Но вдруг он заметил в них какое-то беспокойство. Они больше не улыбались и не посылали публике воздушных поцелуев. Акробат сделал неудачный прыжок, а жена его стала покачиваться под звуки вальса.
Хеде играл все увлеченнее. Он бросил на полпути «Вольного стрелка» и заиграл старинную народную танцевальную мелодию, из тех, от которых и стар и млад сходили с ума на деревенских пирушках.
Пожилые акробаты все больше теряли самообладание. Дыхание их участилось. И вот наступил момент, когда они больше не в силах были устоять перед этой зажигательной музыкой. Одним прыжком они очутились в объятиях друг друга и закружились в вальсе прямо на лоскутном коврике.
Ах, как они танцевали! Как танцевали! Они делали пробежку короткими семенящими шажками, а потом принимались кружить маленькими плотными кругами, почти не выходя за края коврика. Лица их сияли от наслаждения и восторга. Молодая страсть и любовный жар охватили этих пожилых людей.
Толпа зрителей пришла в полный восторг от их танца. Маленькая серьезная спутница слепого музыканта улыбалась во весь рот, и Хеде почувствовал необычайное волнение.
Подумать только, какие чудеса может творить в его руках скрипка! Точно бес вселяется в людей. Огромной силой владеет он, и в любой момент сможет ею воспользоваться.
Всего лишь два-три года обучения за границей у какого-нибудь известного мастера, и он сможет разъезжать по свету, добывая своей игрой деньги, славу, известность.
Гуннару Хеде подумалось, что эти акробаты именно для того и появились здесь, чтобы внушить ему такую мысль. Теперь путь для него открыт и ясно обозначен.

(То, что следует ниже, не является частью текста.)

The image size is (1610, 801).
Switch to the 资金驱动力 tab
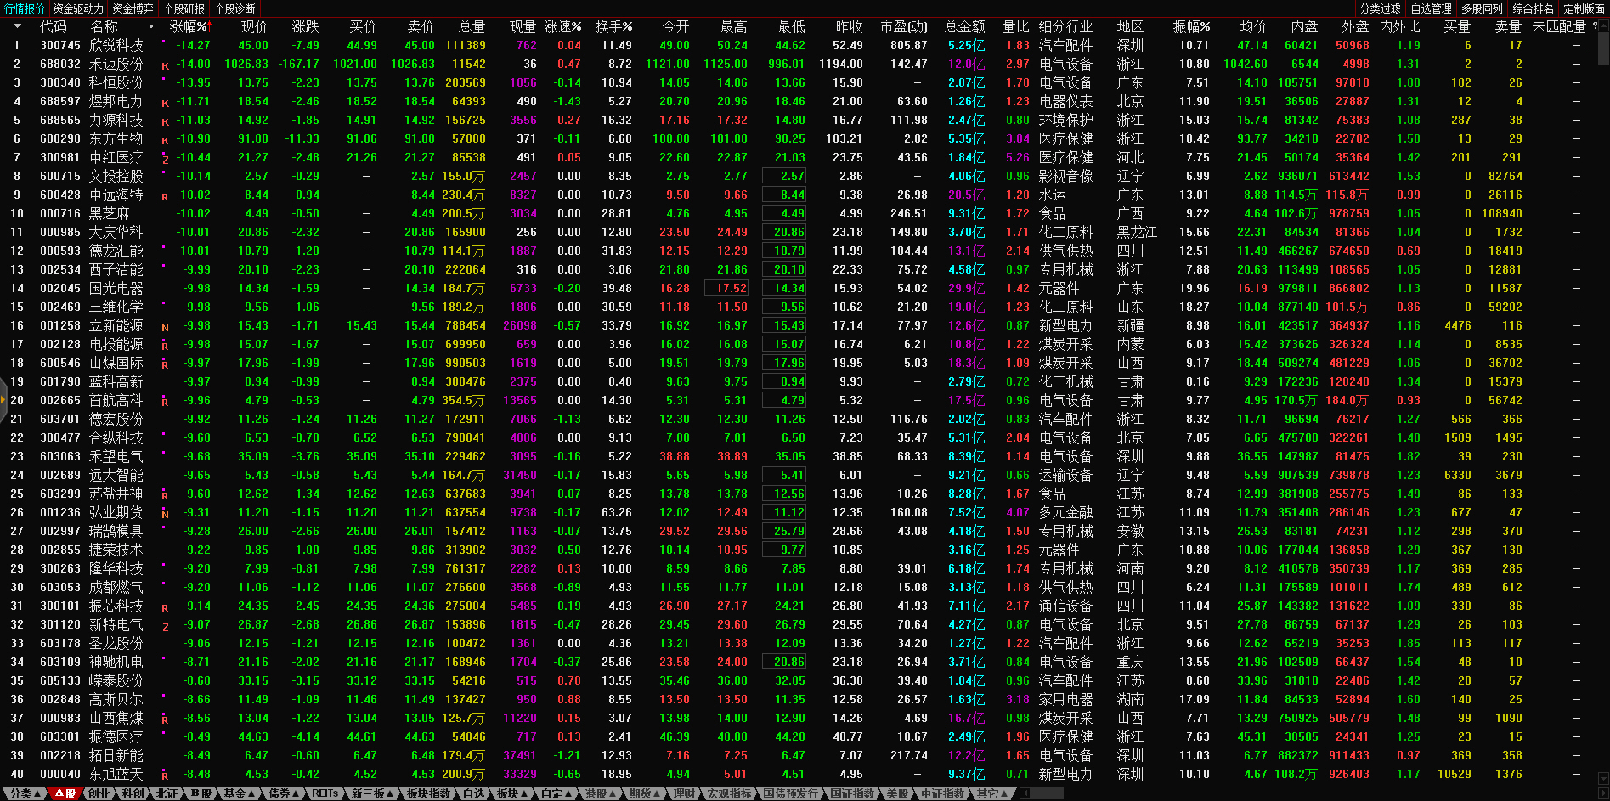click(x=77, y=8)
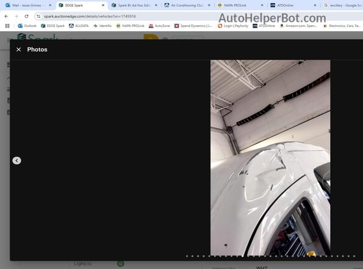This screenshot has width=363, height=269.
Task: Open the AutoZone bookmark
Action: coord(159,26)
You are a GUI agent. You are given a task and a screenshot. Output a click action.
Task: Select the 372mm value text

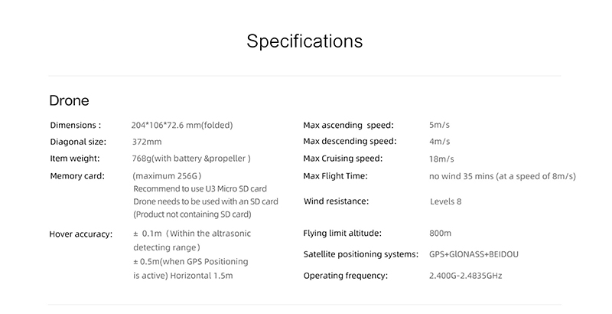point(147,142)
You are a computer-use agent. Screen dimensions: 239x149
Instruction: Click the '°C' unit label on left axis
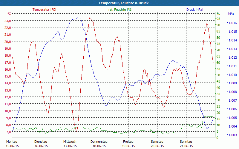point(9,14)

И он сказал себе: «Я хочу и стану музыкантом, я должен им стать. Это не то что корпеть над книгами. Я могу завораживать людей своей игрой, и я стану богатым».
Хеде кончил играть. Бродячие артисты подошли к нему и принялись расточать ему комплименты.
Мужчина сказал, что его зовут Блумгрен. Это его настоящее имя, но в цирке он выступал под другими именами. Он и его жена — старые цирковые артисты. Фру Блумгрен когда-то называлась мисс Виола, она была наездницей. Но даже и сегодня, когда они покинули цирк, они продолжают оставаться артистами, пламенно преданными искусству. Он только что сам мог в этом убедиться. Именно поэтому они не в силах были устоять на месте при звуках его скрипки.
Несколько часов Хеде ходил по дворам вместе с акробатами. Он не мог расстаться со скрипкой, и к тому же ему льстило восхищение старых акробатов. Он решил испытать себя. «Я хочу увидеть, есть ли во мне талант, могу ли я вызывать восторги публики и заставлять детей и уличных зевак ходить за мной по пятам». По дороге господин Блумгрен набросил на себя старое, поношенное пальто, а фру Блумгрен закуталась в коричневый широкий плащ, и в таком виде шли они, беседуя, рядом с Хеде.